Start of MATERIAL PROVIDED
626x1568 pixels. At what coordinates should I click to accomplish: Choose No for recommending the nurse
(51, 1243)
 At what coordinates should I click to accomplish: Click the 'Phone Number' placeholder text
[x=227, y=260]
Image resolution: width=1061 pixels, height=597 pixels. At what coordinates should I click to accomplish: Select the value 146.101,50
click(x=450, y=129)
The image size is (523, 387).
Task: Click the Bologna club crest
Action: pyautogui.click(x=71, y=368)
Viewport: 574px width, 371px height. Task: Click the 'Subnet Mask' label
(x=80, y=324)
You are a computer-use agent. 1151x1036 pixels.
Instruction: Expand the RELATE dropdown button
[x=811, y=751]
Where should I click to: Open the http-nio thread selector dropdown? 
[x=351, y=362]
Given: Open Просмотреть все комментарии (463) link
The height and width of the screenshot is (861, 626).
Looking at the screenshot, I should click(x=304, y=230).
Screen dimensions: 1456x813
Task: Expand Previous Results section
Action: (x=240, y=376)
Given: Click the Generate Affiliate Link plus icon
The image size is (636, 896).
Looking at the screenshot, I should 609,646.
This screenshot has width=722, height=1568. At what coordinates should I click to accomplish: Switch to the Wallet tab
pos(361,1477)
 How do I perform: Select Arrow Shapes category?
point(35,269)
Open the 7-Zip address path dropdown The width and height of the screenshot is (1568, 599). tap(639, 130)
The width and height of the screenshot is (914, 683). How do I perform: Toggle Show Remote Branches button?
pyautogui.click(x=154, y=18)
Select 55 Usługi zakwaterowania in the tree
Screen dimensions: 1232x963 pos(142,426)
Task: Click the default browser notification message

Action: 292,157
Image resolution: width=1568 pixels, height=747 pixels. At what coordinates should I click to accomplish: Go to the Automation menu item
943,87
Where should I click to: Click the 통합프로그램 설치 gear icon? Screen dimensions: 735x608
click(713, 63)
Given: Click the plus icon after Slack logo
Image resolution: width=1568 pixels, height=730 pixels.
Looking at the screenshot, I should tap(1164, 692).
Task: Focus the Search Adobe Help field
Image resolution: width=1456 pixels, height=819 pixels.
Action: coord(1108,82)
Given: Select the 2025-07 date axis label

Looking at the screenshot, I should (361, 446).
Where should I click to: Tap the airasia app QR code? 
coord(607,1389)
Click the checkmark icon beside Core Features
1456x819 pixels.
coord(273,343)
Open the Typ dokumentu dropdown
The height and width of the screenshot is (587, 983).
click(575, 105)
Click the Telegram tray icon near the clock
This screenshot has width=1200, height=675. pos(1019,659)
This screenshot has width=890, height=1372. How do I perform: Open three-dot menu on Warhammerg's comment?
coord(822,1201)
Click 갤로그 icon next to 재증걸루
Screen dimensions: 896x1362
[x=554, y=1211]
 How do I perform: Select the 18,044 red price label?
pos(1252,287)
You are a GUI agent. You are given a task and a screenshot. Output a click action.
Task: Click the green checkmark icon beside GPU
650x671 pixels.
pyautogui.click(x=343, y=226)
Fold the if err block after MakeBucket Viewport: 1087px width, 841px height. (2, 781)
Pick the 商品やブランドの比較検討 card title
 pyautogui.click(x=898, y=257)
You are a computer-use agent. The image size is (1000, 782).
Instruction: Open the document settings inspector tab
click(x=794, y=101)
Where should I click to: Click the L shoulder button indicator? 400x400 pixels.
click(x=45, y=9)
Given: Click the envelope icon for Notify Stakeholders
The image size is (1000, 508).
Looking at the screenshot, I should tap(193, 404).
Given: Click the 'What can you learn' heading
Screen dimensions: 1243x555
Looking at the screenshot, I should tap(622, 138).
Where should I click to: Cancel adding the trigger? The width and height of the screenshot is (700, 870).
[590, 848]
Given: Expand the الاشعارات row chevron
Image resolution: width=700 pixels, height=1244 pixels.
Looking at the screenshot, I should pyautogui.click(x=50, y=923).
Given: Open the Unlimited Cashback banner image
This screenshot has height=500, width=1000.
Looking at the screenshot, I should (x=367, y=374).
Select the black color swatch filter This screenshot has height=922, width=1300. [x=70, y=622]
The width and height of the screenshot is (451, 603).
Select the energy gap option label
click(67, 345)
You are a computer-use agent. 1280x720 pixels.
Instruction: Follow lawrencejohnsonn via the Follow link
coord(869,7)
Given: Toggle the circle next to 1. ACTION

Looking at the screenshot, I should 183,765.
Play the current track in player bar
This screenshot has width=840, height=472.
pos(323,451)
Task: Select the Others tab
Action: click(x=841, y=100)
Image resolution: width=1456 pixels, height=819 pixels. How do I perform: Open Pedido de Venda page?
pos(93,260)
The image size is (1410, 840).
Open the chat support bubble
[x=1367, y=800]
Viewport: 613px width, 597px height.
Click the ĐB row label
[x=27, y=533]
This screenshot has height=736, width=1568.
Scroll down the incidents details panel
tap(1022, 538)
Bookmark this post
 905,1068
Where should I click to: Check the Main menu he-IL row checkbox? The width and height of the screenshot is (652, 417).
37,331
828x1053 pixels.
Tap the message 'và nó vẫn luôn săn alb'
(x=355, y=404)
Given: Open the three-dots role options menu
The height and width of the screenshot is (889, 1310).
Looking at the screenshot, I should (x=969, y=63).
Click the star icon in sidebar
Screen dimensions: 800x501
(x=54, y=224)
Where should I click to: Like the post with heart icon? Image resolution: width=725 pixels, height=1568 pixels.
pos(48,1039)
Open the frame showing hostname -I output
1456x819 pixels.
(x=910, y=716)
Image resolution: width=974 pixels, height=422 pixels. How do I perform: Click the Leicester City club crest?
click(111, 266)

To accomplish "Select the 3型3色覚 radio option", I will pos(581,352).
End of MATERIAL PROVIDED
» **WHAT IS EXPECTED**
Write out only the lines that run from the line containing "You are a computer-use agent. 1280x720" through the line containing "The image size is (1410, 840).", both included, exactly as they appear above.

» **WORKED SOLUTION**
You are a computer-use agent. 1280x720 pixels.
Instruction: Follow lawrencejohnsonn via the Follow link
coord(869,7)
Given: Toggle the circle next to 1. ACTION

Looking at the screenshot, I should 183,765.
Play the current track in player bar
This screenshot has width=840, height=472.
pos(323,451)
Task: Select the Others tab
Action: click(x=841, y=100)
Image resolution: width=1456 pixels, height=819 pixels. How do I perform: Open Pedido de Venda page?
pos(93,260)
The image size is (1410, 840).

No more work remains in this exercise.